AAA Repair: When Will EVAR Become the Gold Standard?

VASCULAR DISEASE MANAGEMENT 2012:9(6):E90-E96

Abstract

Endovascular aneurysm repair (EVAR) is considered relatively safe and effective for treating infrarenal abdominal aortic aneurysms (AAA). In patients with favorable anatomy, it is widely considered the therapy of choice among clinicians. The indications for EVAR are expanding, particularly in high-risk patients, due to advances in device technology and with the increased experience of physicians skilled in performing EVAR procedures. In contemporary trials and clinical series, EVAR has demonstrated the advantages of lower perioperative rates of mortality and major complications, shorter hospital stays, and quicker return to functional status. However, lifelong prevention of aneurysm-related mortality remains a challenge to be better understood and managed. Issues such as the management of endoleaks, surveillance schedule, and prevention of post-EVAR sac enlargement and actual aneurysm rupture must be fully assessed. In addition, the restrictions imposed by current instructions for use of approved devices make clear that not all patients with an aortic aneurysm can be repaired using the endovascular approach with the expectation of long-term safety. The most common reason for this is the inability of currently available devices to handle aneurysms with unfavorable neck or iliac anatomy.
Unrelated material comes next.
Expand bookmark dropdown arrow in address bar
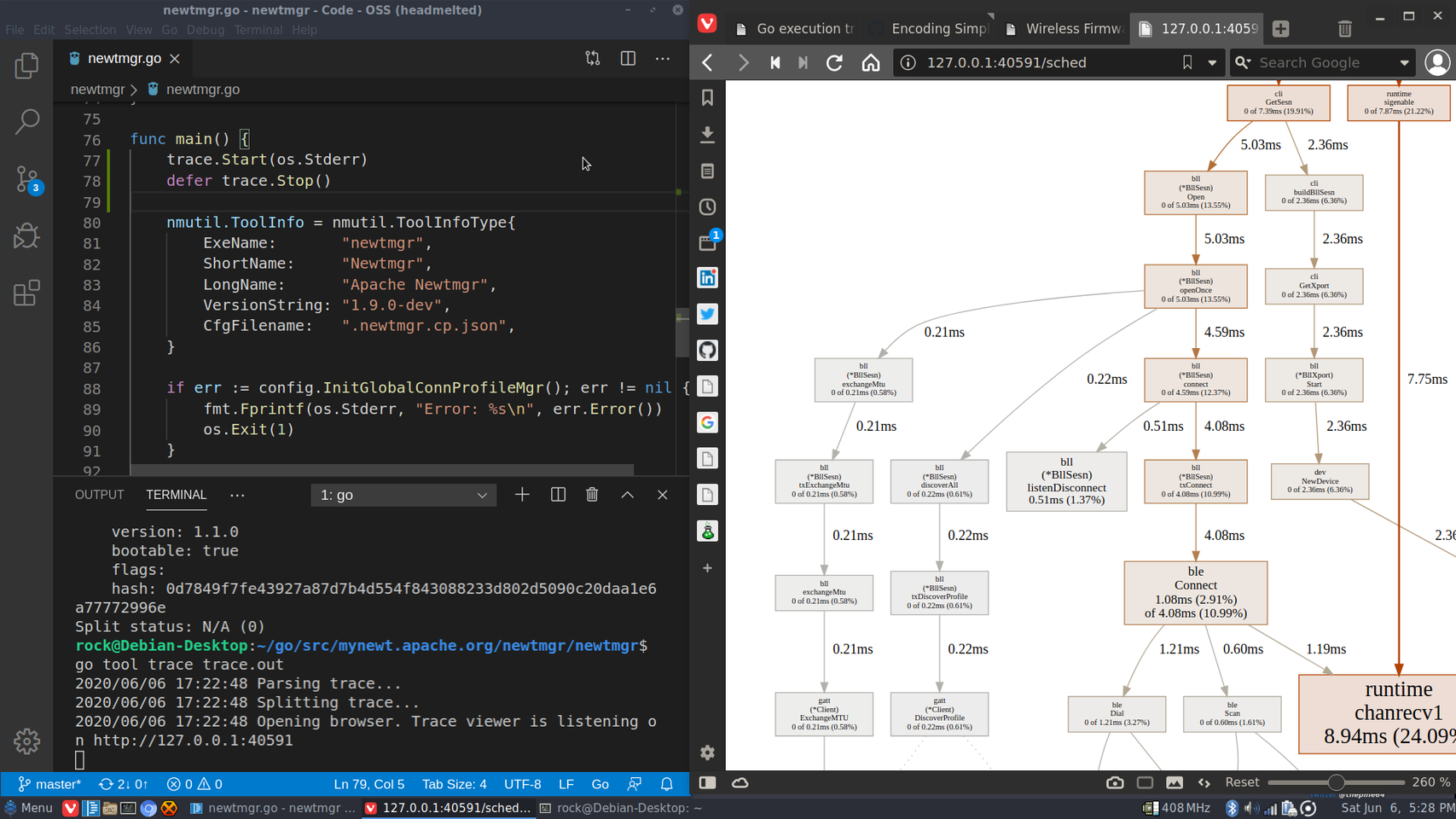This screenshot has height=819, width=1456. pos(1212,62)
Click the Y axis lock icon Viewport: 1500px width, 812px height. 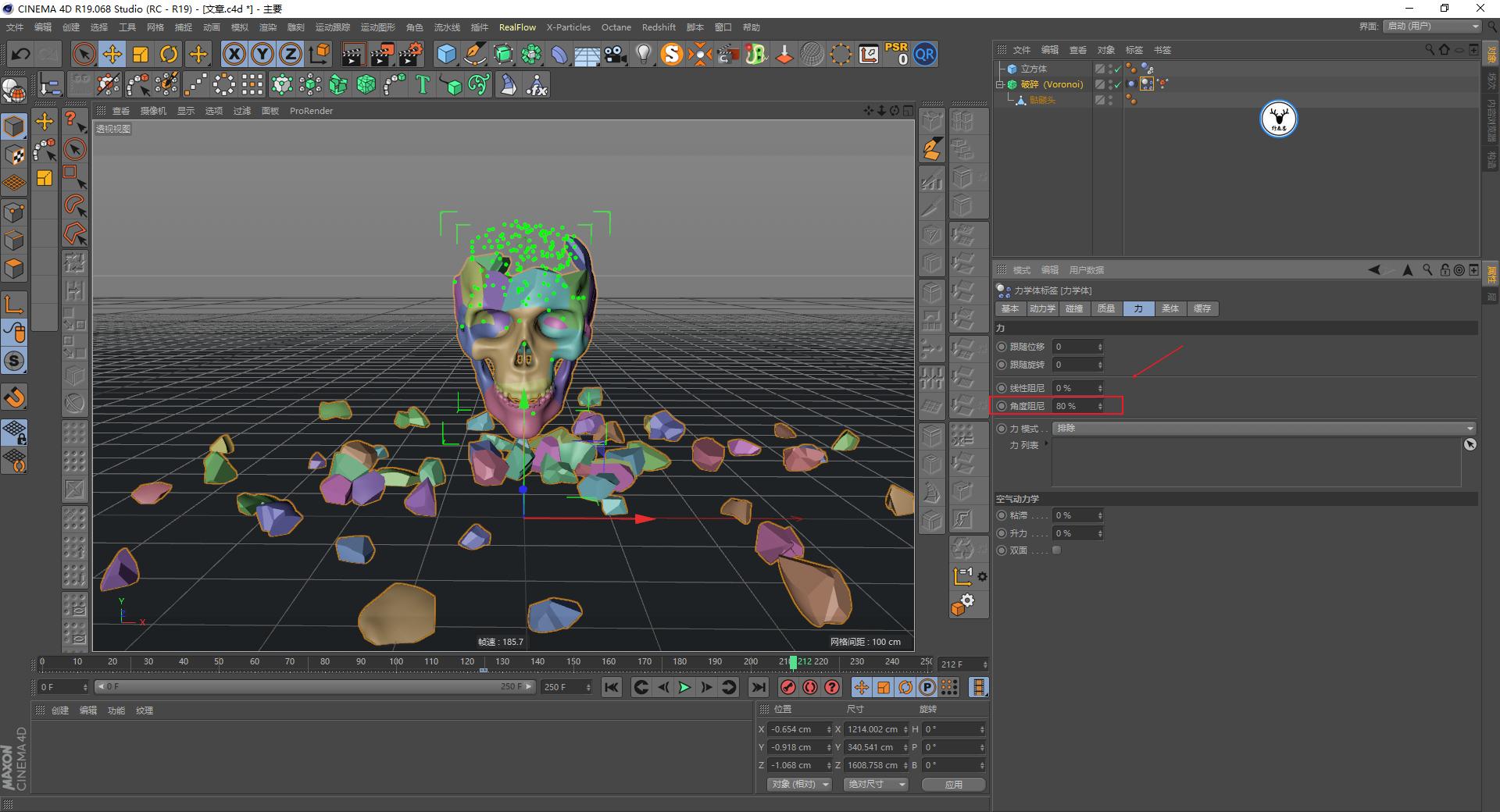[262, 54]
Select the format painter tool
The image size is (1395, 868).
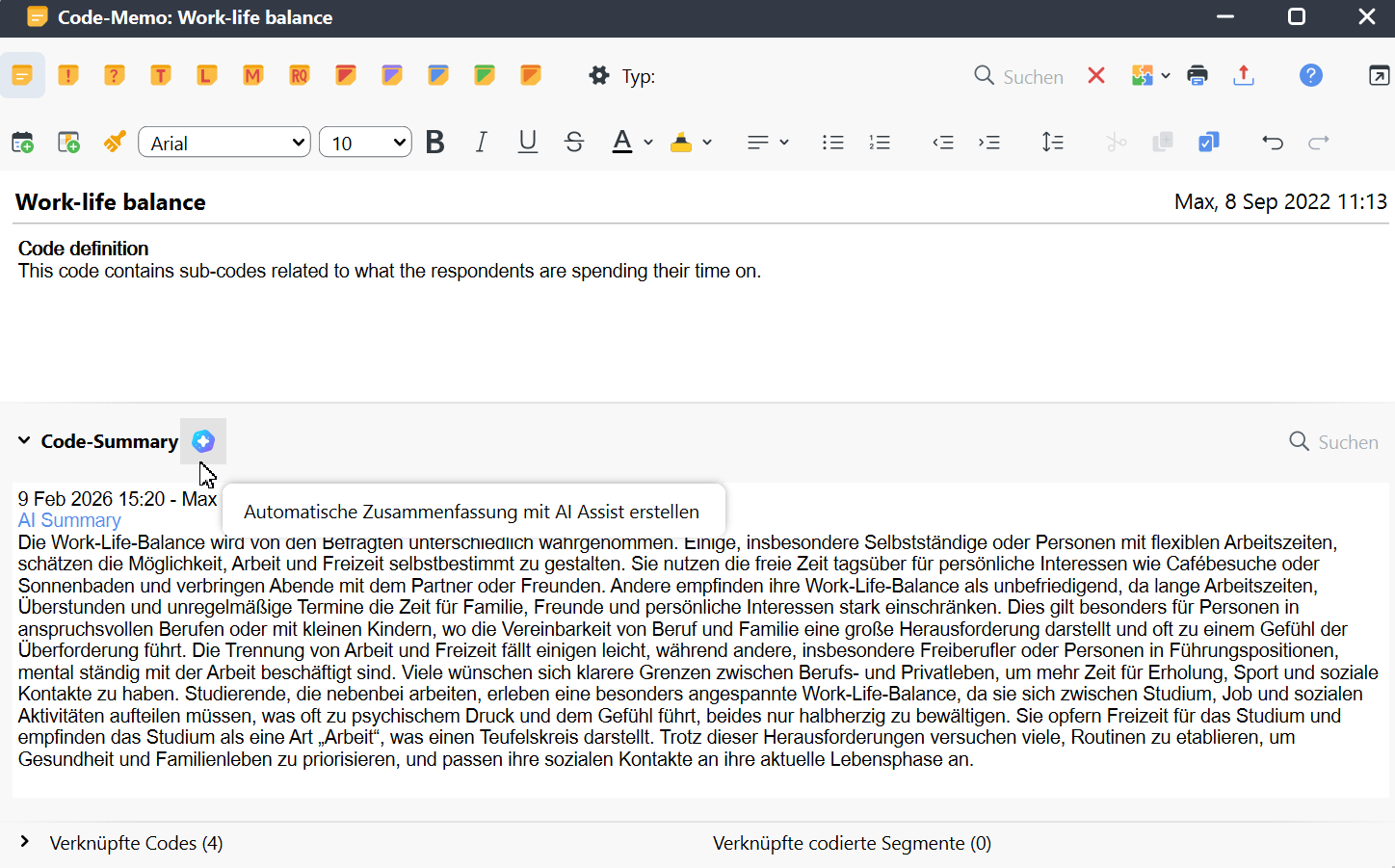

EVAR has been adopted as the gold standard for patients with AAA anatomy that fit within the parameters recommended for available devices. Development over the coming years will expand to more complex anatomies but must include advances in issues such as sac management, fixation at the neck, and improvement of delivery caliber to be recognized as the gold standard technique for all patients with AAA.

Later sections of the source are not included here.